Skip to main content

Mixture modelling by Minimum Message Length (MML) using Factor Snob

Project description

About this Project

This repository is an updated version of the open-source Factor Snob program for Mixture modelling by Minimum Message Length (MML) written in C. The original source code was obtained from Lloyd Allison's website at: http://www.allisons.org/ll/MML/Notes/SNOB-factor/. The goal of this project is to make the program more accessible by providing a Python interface to the program. The original program was written in C and compiled to a binary executable.

I have made many changes to the code mainly to improve readability, and to fix some minor bugs I discovered. The current version produces the same output as the original, except for a couple of display bugs present in the original version (see below). Here is a summary of the changes:

  • Refactored function declarations into a central "snob.h" include file.
  • Previous version included "glob.c" within other files. "glob.c" now contains some generic and exported functions.
  • Replaced Old-style C-function prototypes with moder C function prototypes.
  • Removed as many global variables as possible and eliminated many side effects. The previous version relied too much on
    side effects and global variables. The current version has made variable passing more explicit. In some cases where global variables are still used, they have been grouped into global structures instead. This should make it easier to eliminate them entirely in the future. There is still plenty of room for improvement.
  • Refactored many functions to replace goto statements with more modern control structures.
  • Replaced many print statements with a logging facility that can be dialed down using a debug level.
  • Added functions for printing a summary of the existing sample data
  • Added functions for generating a JSON representation of the classification result equivalent to the data produced by the prclass command.
  • Added functions for generating class assignments to the sample items.

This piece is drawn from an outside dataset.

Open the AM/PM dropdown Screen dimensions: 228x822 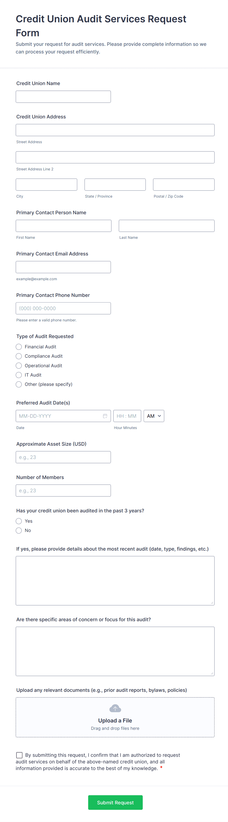154,416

Also, useful for classification through Python.
  • Fixed a bug in which during printing of Class information, the wrong class pointer was used to calculate one of the Factor costs. This is why the total costs for the Factor model did not match the sum of the parameter, data and variable costs. It also affected the display of the boost character on the class header information.
  • Added functions to allow loading vset and Sample data through function calls rather than from file. This allows vset and sample information to be supplied through Python ctypes calls.
  • Added functions to allow saving and loading of the population model to and from file. This allows the population model to be saved and loaded through Python ctypes calls.
  • Added a Scikit-learn style interface for fitting and predicting using the Factor Snob model. This allows the model to be used in a similar way to other Scikit-learn classification models. The features include the ability to save fitted models and to predict on new data based on previously saved models.
  • Added a python module that can provide the data, run the Factor Snob routines and extract the results within Python, using ctypes.

The original documentation file is included in the docs folder. It contains a lot of useful information about the original SNOB programs and may be useful for understanding some of the input and output parameters.

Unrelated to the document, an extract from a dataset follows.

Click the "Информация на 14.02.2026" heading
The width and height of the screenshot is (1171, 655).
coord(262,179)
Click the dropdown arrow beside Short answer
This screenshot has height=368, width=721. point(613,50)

Any published work using this software should cite the original author's work as well as this repository. See the

The MML Book

[1] C. S. Wallace, Statistical and Inductive Inference by Minimum Message Length, Springer, isbn-13:978-0-387-23795-4, 2005.

Using the Python Module

The Python module can be installed using pip as follows:

pip install snob-factor

The module can be used in a similar way to other Scikit-learn classification models. The following example shows how to use the module to fit a Factor Snob model to some sample data and then use the model to predict the class of some new data.

import pandas as pd
import snob

# Load the sample data
train = pd.read_csv('train.csv')  
sfc = snob.SNOBClassifier(
    name='sst',
    attrs={                   # these are the features of the data
        'distance': 'real',   # a real-valued attribute
        'theta': 'radians',   # an angle in radians angles are treated specially
        'phi': 'radians',     # another angle in radians 
    },
    cycles=3,                 # maximum number of cycles to run
    steps=40,                 # maximum number of estimation/assignment steps to run
    moves=2,                  # maximum number of failed class shuffles before giving up each cycle
    tol=0.01,                 # minimum percentage improvement in cost to indicate convergence
    seed=1234567              # random number seed
)

# Fit the model to the sample data
sfc.fit(train)
sfc.save_model('sst.mod')     # save the model to a file for use later

classes = sfc.get_classes()   # get the class parameters for the fitted model
snob.show_classes(classes)    # display the classification summary

# get class assignments for training data
train_pred = sfc.predict()    # assignments the training data, note that predict is called without arguments
print(train_pred)             # train_pred is a pandas DataFrame with the class assignments

# Load some new data to predict
test = pd.read_csv('test.csv')

# Predict the class of the new data
test_pred = sfc.predict(test)
print(test_pred)

The SNOBClassifier class has a number of parameters that can be used to control the behaviour of the model. The attrs parameter is a dictionary that defines the features of the data. The keys are the names of the features and the values are the types of the features. The types can be one of the following:

  • 'real' - a real-valued feature
  • 'radians' - an angle in radians
  • 'degrees' - an angle in degrees
  • 'multi-state' - a categorical feature with more than two but preferably fewer than 20 states
  • 'binary' - a boolean or two-valued feature

Since SNOBClassifier is an unsupervised learning model, the fit() method does not require a target variable. The fit() method takes a pandas DataFrame as input. The DataFrame must contain columns for each of the features defined in the attrs parameter. The fit() method will run the Factor Snob algorithm on the data and produce a classification model for the data. After fitting, the classifier will be fully parameterized and can be used to predict the classes of new data.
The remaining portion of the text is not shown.